IMHO, Shapes are hard to recognize from distance or at night (especially if the traffic light is bright)... As far as I understood from the article(s), making the green light a blue one could solve the problem...
Really? Do you have trouble distinguishing the left/right turn signals that are shaped as arrows from a distance? I've never once had problems with that and, as far as I know, none of my friends have either.
No, frankly, I usually see clearly that's it's an arrow only when I come rather close - before that it's just some small, green light left to the main traffic lights.
The thing is, I DO NOT NEED to distinguish that it's a left arrow, because nothing else can light up left to main R-Y-G traffic lights. Now imagine that you have a fourth traffic light below the R-Y-G lights, it may light up as a left arrow, or as a right arrow, in the same place. I would have trouble in that situation, distinguishing between the two arrows.

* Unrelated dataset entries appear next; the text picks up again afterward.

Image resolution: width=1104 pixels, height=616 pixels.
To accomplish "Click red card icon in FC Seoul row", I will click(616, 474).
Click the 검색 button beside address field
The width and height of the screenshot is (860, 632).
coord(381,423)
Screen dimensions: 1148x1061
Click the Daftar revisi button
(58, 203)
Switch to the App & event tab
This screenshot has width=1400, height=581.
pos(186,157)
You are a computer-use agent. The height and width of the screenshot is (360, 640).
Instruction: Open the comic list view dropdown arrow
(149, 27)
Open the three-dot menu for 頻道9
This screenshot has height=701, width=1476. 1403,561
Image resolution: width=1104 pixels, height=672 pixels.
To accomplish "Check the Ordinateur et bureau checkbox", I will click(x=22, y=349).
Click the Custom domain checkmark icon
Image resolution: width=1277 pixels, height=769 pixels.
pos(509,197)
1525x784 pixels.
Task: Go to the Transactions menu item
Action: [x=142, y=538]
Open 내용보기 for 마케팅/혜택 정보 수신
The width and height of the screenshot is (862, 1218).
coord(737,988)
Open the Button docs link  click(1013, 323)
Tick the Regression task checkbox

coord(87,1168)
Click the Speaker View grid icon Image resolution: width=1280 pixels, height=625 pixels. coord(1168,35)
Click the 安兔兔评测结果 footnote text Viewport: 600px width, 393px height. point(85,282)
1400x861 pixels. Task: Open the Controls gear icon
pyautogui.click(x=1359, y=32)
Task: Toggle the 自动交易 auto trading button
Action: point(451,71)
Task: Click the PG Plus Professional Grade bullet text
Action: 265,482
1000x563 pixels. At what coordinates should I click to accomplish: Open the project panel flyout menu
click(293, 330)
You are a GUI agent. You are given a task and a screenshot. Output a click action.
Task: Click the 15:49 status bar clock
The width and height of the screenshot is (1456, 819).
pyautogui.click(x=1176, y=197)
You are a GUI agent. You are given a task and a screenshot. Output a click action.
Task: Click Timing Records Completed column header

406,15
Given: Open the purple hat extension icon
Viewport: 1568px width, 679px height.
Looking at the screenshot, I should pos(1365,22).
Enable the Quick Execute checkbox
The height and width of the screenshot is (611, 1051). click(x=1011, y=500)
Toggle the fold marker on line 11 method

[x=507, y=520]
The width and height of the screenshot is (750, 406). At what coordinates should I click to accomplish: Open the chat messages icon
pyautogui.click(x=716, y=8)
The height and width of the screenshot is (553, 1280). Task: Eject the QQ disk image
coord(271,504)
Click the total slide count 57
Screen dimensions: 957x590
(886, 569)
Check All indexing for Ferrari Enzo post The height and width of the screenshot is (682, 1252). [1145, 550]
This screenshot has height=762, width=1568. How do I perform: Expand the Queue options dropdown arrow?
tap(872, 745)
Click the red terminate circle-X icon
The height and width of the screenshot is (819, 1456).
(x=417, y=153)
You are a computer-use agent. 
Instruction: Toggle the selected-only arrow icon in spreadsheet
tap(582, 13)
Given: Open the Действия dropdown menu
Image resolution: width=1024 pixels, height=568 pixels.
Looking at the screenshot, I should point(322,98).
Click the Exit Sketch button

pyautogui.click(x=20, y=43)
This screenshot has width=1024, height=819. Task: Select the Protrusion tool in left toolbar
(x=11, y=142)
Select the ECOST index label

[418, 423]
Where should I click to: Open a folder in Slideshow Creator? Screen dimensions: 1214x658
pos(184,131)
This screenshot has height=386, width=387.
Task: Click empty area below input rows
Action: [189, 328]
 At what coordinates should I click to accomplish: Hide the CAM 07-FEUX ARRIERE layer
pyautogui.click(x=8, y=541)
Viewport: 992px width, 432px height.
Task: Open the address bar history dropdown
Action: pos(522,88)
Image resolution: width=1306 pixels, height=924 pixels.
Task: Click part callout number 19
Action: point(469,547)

BTW I live in Russia and weather is poor here most of the year, and most traffic lights are made of arrays of rather big LEDs which are brighter and blurrier than older lamp-based traffic lights but make the shapes harder to distinguish. I guess in the US it's better.
Interesting. I supposed I'm just spoiled by Northern California weather!
In any case I don't mean to suggest that traffic lights should be only different shapes but rather that shapes be used in combination with colors. I feel like it would be an easy transition to make as the shapes would be a supplement to the existing system and thus traffic signals can be changed gradually.
The article's idea of making the green light blue would certainly help me but it does nothing for people who are completely colorblind and present the problem of transitioning a standard.